Because normally I would never buy a sword and sorcery book, at least not sight unseen. I have a mental block when it comes to genre stories about quests and swords and paladins and magic users. You can give me a story about a hero in spandex attacking a giant monster, the same story with a hero with a laser pistol and a giant robot, and the same story with a dude with a sword and a dragon, and I will pick stories one and two almost every time. I’m the same when it comes to role playing games: Shadowrun and Call of Cthuhlu, yes; Dungeons & Dragons, no.

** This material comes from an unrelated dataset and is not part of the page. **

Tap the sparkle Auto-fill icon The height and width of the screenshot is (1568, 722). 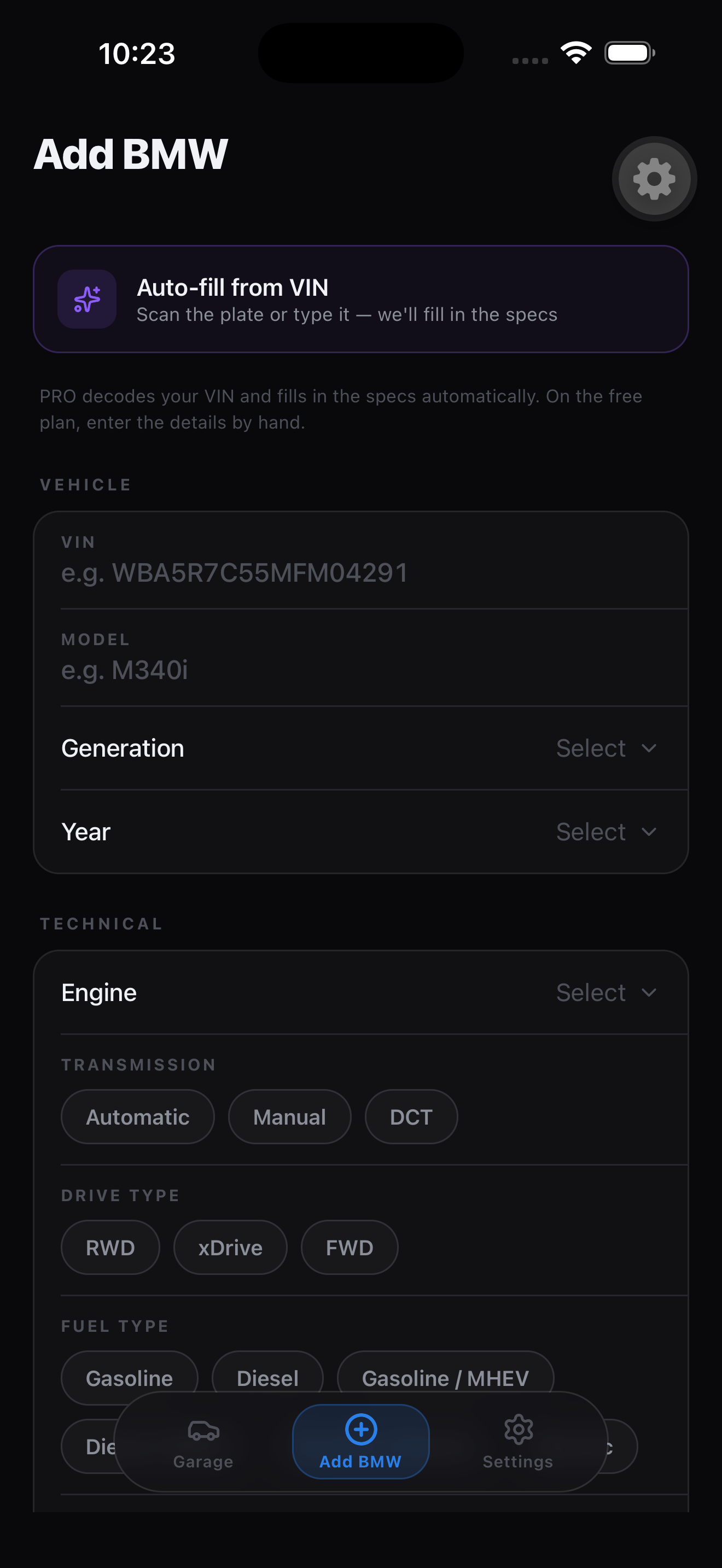pos(87,299)
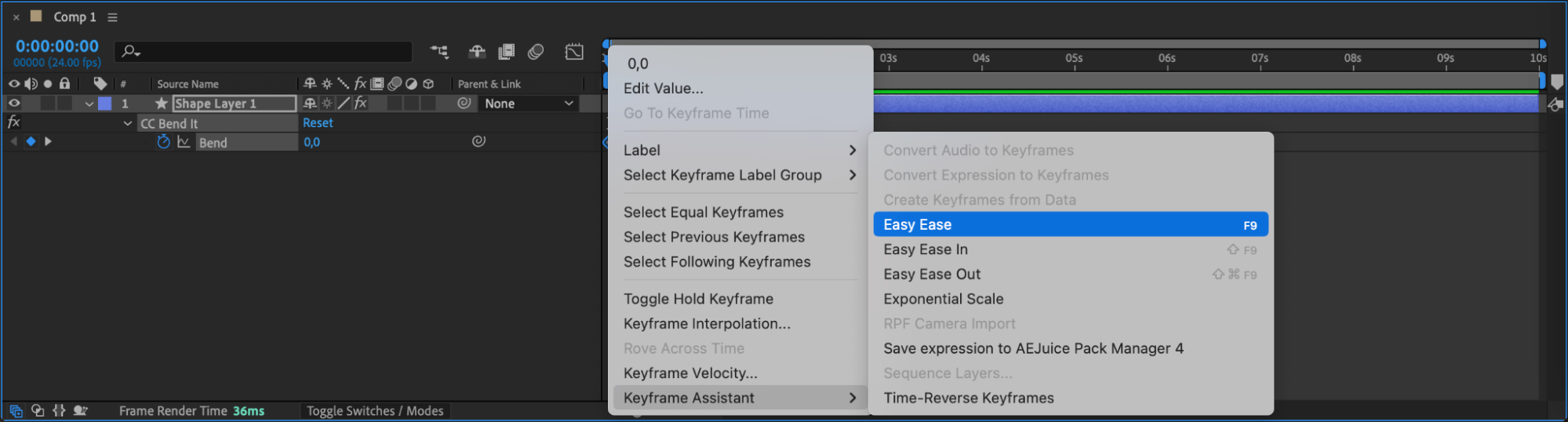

But I review comics, so I bought what I thought was a first issue, because frankly, I need to file copy almost every day, and hey: you never know. But while I was disappointed when I saw that it was actually a seventh issue, my spirits were lifted when I saw it was written by Jim Zub, the writer of Skullkickers, a sword-based adventure story that is a favorite outlier in my eyes due to the presence of a gun, and metric buttloads of solid humor.
Pathfinder #7, however, is no Skullkickers. It is a far more conventional D&D-style story, by which I mean it is very much like a game of Dungeons & Dragons. Zub gives us the well-balanced party of adventurers, cast as if by a demanding DM, with modern-style dialogue and some of the classic obstacles and antagonists of that game.
It is also a well-executed entry point for new readers, introducing a new adventure for the party, demonstrating internal conflict, and teasing one of the great battles one can find in a game of D&D.
You know, if you like that sort of thing.